(DATA LISTING begins)

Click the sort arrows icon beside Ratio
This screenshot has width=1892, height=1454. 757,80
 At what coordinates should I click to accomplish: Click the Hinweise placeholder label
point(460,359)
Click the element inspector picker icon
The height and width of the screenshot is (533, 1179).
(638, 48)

(DATA LISTING ends)

**WORK REQUEST:** Output nothing but the lines from the one containing "At what coordinates" through the last line of the data, exactly as they stand.

**ANSWER TO THIS EXERCISE:**
 At what coordinates should I click to accomplish: Click the Hinweise placeholder label
point(460,359)
Click the element inspector picker icon
The height and width of the screenshot is (533, 1179).
(638, 48)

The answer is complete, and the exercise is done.